Além do “fazer”, refletido em iniciativas como a criação do primeiro Centro de Defesa dos Direitos Humanos do Brasil e estímulo a movimentos pastorais representativos de diversos segmentos, o apostolado de Dom José Maria Pires na Arquidiocese da Paraíba foi ousado, a partir da descrição de um jeito novo e criativo de viver a fé cristã. “O grande objetivo da Igreja é levar boas notícias ao povo. Isso é evangelizar. A ação pastoral passou a se chamar oficialmente Ação Evangelizadora. Ser capaz de entender o que Deus nos diz através dos acontecimentos”, chegou a pontuar dom José Maria Pires, acrescentando que a pastoral não poderia se constituir apenas em farol iluminando a realidade, mas deveria ser um farol para a vida concreta, a história, a existência humana. Com um ano na Arquidiocese da Paraíba, Dom José apercebeu-se da situação no meio rural e, juntamente com Dom Helder Câmara, arcebispo de Olinda e Recife, liderou um movimento a favor dos trabalhadores rurais. Em 1966 os bispos do Regional Nordeste II da Conferência Nacional dos Bispos do Brasil-CNBB reafirmam o conteúdo de um manifesto da Ação Católica Operária sobre essa situação, deplorando e condenando todas as injustiças cometidas contra os trabalhadores.

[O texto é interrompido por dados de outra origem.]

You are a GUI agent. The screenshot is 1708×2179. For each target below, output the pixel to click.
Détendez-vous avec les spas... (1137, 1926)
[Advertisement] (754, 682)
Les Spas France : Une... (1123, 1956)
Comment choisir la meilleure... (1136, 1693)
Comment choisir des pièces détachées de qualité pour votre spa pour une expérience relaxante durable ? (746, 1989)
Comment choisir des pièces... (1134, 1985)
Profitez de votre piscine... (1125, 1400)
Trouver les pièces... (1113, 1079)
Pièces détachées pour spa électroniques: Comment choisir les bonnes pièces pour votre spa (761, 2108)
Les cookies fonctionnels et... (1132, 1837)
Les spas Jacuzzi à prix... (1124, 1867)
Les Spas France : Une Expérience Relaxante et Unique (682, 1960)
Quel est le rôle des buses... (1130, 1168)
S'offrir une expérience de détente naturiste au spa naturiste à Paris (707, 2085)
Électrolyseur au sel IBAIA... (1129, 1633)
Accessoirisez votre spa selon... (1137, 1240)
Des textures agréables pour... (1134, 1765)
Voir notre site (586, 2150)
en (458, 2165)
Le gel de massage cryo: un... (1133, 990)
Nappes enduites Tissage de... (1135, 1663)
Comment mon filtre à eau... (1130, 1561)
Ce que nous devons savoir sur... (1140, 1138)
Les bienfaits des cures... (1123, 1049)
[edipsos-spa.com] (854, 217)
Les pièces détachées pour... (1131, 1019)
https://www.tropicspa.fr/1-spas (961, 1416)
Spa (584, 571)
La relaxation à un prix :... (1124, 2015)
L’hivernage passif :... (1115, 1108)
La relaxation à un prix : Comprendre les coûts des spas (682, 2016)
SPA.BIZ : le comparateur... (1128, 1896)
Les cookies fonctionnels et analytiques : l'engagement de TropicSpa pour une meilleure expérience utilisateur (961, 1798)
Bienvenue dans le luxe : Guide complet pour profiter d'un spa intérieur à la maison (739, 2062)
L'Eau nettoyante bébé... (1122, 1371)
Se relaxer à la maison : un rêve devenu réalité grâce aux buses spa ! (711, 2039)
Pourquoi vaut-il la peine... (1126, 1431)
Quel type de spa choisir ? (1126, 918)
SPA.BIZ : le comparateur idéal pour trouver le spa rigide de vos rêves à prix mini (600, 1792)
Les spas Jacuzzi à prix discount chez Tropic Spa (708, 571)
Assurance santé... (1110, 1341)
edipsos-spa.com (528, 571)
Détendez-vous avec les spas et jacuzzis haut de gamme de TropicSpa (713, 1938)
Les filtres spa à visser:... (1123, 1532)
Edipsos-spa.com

A pedagogia posta em prática por Dom José Maria Pires intentou envolver o catolicismo, tanto por dentro, na gramática da fé, quanto por fora, nas articulações com a realidade, a política e a cultura. “Um conjunto de gestos, palavras e iniciativas emoldura a história de Dom José Maria Pires”, conclui Mauro Passos, lembrando que já na homilia de posse, o arcebispo assim expressou seu projeto: “Fazer da Igreja da Paraíba cada vez mais uma comunhão de homens com Deus e dos homens entre si”. Um projeto capaz de forjar solidariedade com rigor, reflexão e ação, um projeto que, para se tornar viável, deveria estar sempre em movimento. Este, o legado de Dom José Maria Pires, que é perfilado juntamente com figuras como dom Aloísio Lorscheider, Dom Helder Câmara, José Comblin, Dom Paulo Evaristo Arns e Dom Pedro Casaldáliga, profetas e místicos nos seus tempos e nos tempos que correm.